Slider hamstring curl eccentrics have much the same benefits. They’re also easily scaleable for different levels, from bodyweight to a heavy-ass barbell. They might be the best eccentric hamstrings exercise you’ve never tried.
For your feet to slide you’ll need some exercise sliders. You can also use furniture sliders (available on amazon for cheap), a hockey slide trainer, a Sorinex Glute-Ham Roller, or even a piece of fabric on a slippery surface such as the wood of a lifting platform (e.g., an extra pair of socks, old pillow case, inside out gym hoodie etc.). There really are no excuses.
Just a small does of an eccentric hamstrings exercise can mess you up for days, so watch the volume. Just 3 sets of 5-8 reps with a controlled eccentric work well to start.

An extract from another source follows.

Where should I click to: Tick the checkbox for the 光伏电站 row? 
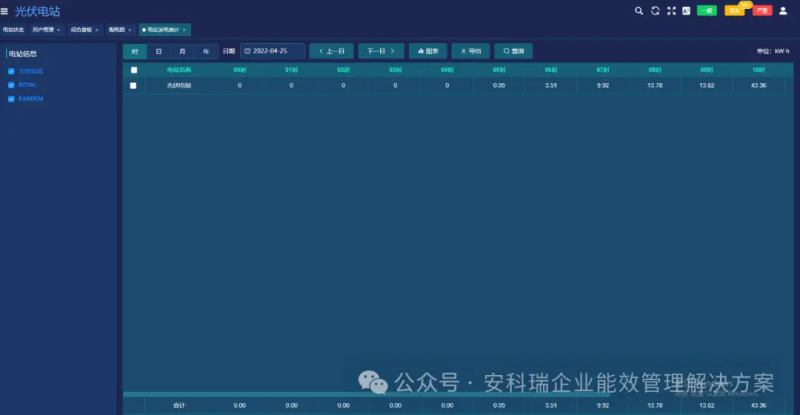[x=133, y=86]

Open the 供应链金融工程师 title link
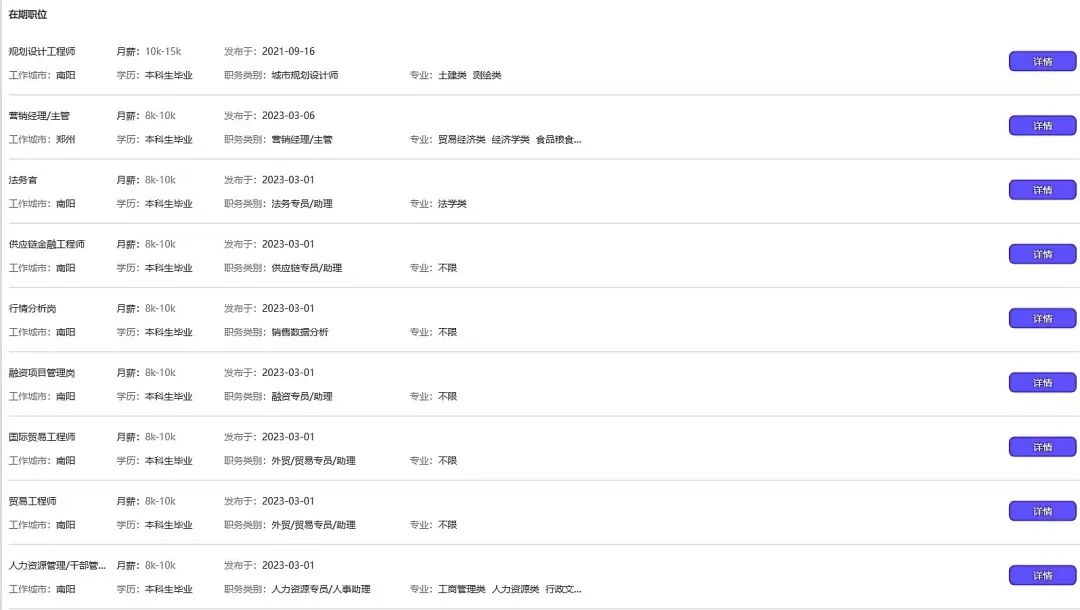pos(47,244)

These can be done with bodyweight, a weighted vest, a sandbag, a weight plate, or a barbell across your hip as in the video.
Depending on your goals and phase of training, my personal tendency would be to use these as a secondary exercise to your ‘big’ lifts, or as your primary hamstrings exercise. They can also be used for more pre-rehab purposes.

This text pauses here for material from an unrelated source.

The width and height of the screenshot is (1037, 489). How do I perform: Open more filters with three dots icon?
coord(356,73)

As you raise in to a Glute Bridge the exercise will be easiest. You’ll likely lift much less than your typical Glute bridge – but that’s not your aim here anyway. On the way down you’re resembling a hamstring curl. This is possible with the use of a sliding surface and resisting the ‘drop’.
Since you can typically lift 20-40% greater in the lowering phase of an exercise versus lifting, you’ll be overloading your hamstrings eccentrically – there’s a greater load on the way down because of the mechanical disadvantage versus on the way up.
Why eccentrics rock
In short, for healthy knees eccentric training help increase hamstring strength at more vulnerable joint positions. If you play any sport that involves sprinting you’ll benefit greatly. The last time I read up on this researchers were putting it down to the Sarcomere popping hypothesis. Read up on that if you want to get your nerd on.
To build hamstring meat, eccentrics produce a lot of mechanical tension. Mechanical tension is arguably the most important stimulus for muscle growth (the other ‘triggers’, metabolic stress and tissue breakdown are questionable). Theres also evidence that eccentrics help tap in to fast twitch muscle fibres, something which the hamstrings have plenty of. These are more susceptible to hypertrophy.
The extra 20-40% strength you have during the eccentric phase might be something to do with the giant muscle protein Titin. Thats more stuff you can go away and nerd about if you’re interested.
Eccentrics work – We know they do. They’ll also mess up your hamstrings for days. If you don’t believe me you can try this effective hamstrings exercise for yourself.